Response to Shy

Dear Karen,

I too am shy. Or I was anyway. Now I would say I am not so shy, but I am still very much an introvert. It amazes me how many writers can hang out at the bar after a full day of workshops and lectures. Me, I have to go to bed. I need quiet time. If we are in a hotel, I need my rented room. The door I can close to all the human activity outside. A bath. Maybe TV if I just feel worn out with words. A room service dinner, even if the price of my conference fee, or the pay, if I am in the club of presenters, includes meals. When it comes to being around a lot of people, I find that I reach a breaking point, a point where I have to be alone, I have to have quiet, I have to recharge. It surprises me that I find myself here, wading out into the rapids of public life. I have not always been able to manage it.

I found school overwhelming, an environment with too much stimulus. I made terrible grades. For most of the last two years, I was hardly there, preferring to make an appearance in homeroom so I could be counted as having attended, and then hitchhiking into town to hang out alone or with a few friends. I graduated high school, but barely, and I never went on to college. I didn’t think I could handle being around that many people again. So I entered the world of work. And the world of work led me here.

Like you I’ve had a bazillion jobs. Mine have ranged from stall mucker to drum maker to house cleaner to bartender, hundreds more in between. Now I am a writer and I see how well my working experience can serve me. The story I am playing with is set on a dairy farm. I have a few details at my fingertips because, for a brief period of time, I worked on a dairy farm as the weekend milker. However, I did not let the fact that I’d never been to Texas or Louisiana stop me from writing the last book. I just muscled through. So much of writing is just muscling through.

I recently read an article in an old National Geographic magazine about a tribe of nomadic people called the Raji living in Nepal. The Raji fish, and gather honey from very tall trees. Two quotes from Raji men struck me. The first: “We begin our life by weaving a fishnet. We end our life before ever finishing it. We’re always weaving a net and forever fixing it.” (spoken by a man named Pagou Ram)

It seemed like something a robed spiritual teacher would say to the throngs gathered at his feet. But it was spoken by a man who fishes and gathers honey, a man who works with his hands. I grew up in suburbia. I was meant to go to college to get my M.R.S. as my mother called it. I was not raised for the world of blue collar jobs, but in this world I found many wise people, and I grew in ways I could not have grown if I’d followed the path of my birthright. But there is prejudice and classism against people who work with their hands, as if these folks are less smart than someone with a desk job. I absorbed this cultural prejudice, and turned it against myself (never anyone else) so that during the time I worked these sorts of jobs I felt like nothing, a failure. I still feel it, although I am less sensitive to it than I was. I am sure that this is one reason that being known as a writer can feel too important to me now, as though having written a book validates me somehow, proves to the world that I am smart after all. I’m embarrassed to say that. I think it’s f**ked up, but it is the truth, and if I am honest I know it is the source of most of my anxiety around writing, and remaining seen as a writer.

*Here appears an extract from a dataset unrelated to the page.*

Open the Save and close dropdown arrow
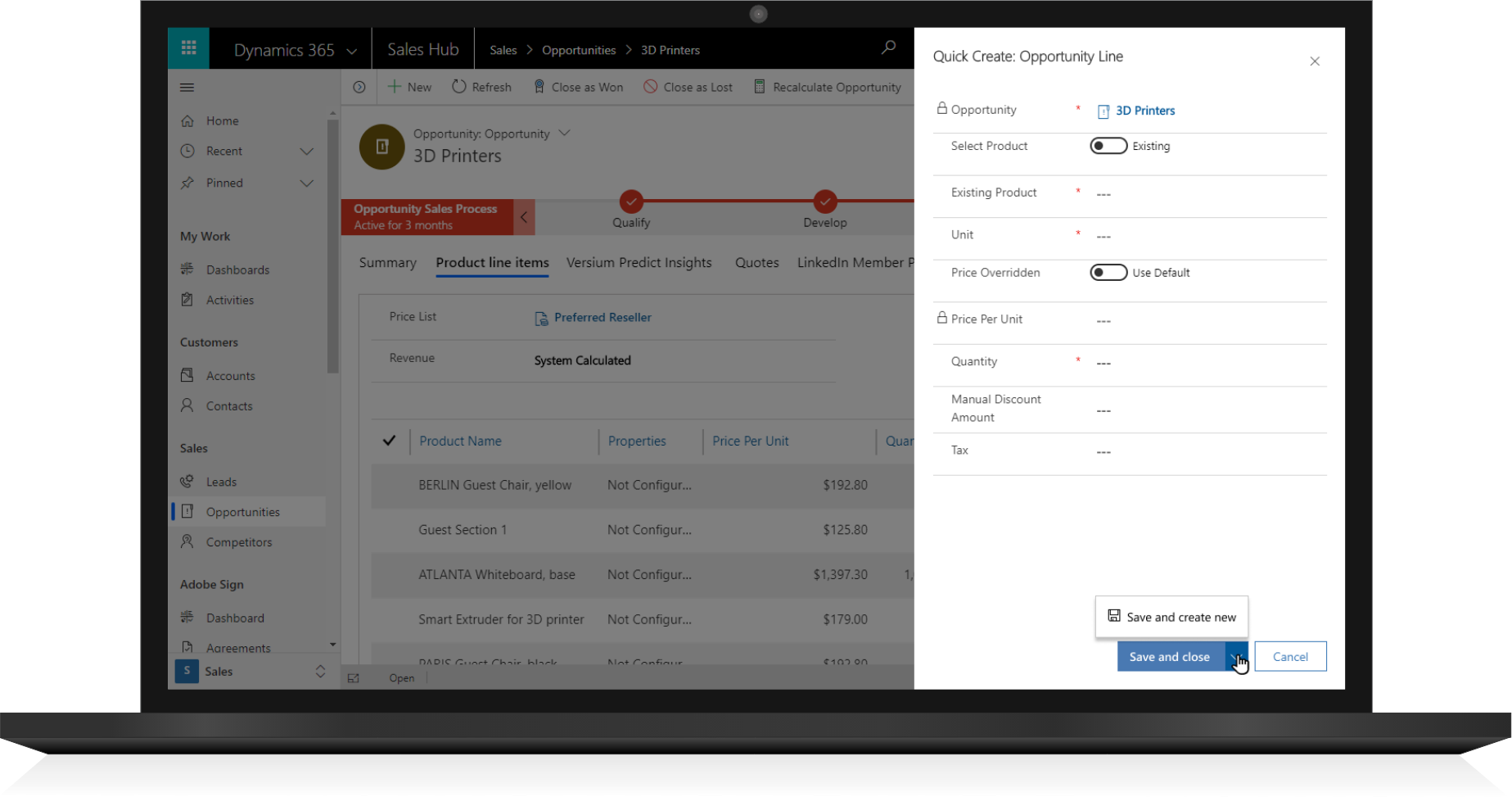The width and height of the screenshot is (1512, 797). (1237, 656)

The questions with which we began this conversation are still key: “How do we manage the public and the private life? Are we allowed time to decompress and return renewed to our creative lives?” The underlying question for me is: Will I be forgotten if I take this time?

Here is the other quote from a Raji man that struck me as wise. In speaking about climbing high into trees without ropes in order to harvest honey a man named Bahadur said simply, “You fall when your life is over.” In our western society we think the opposite. “Your life is over when you fall,” but I prefer Bahadur’s take, that the falling is not the cause of a life ending, but a part of it.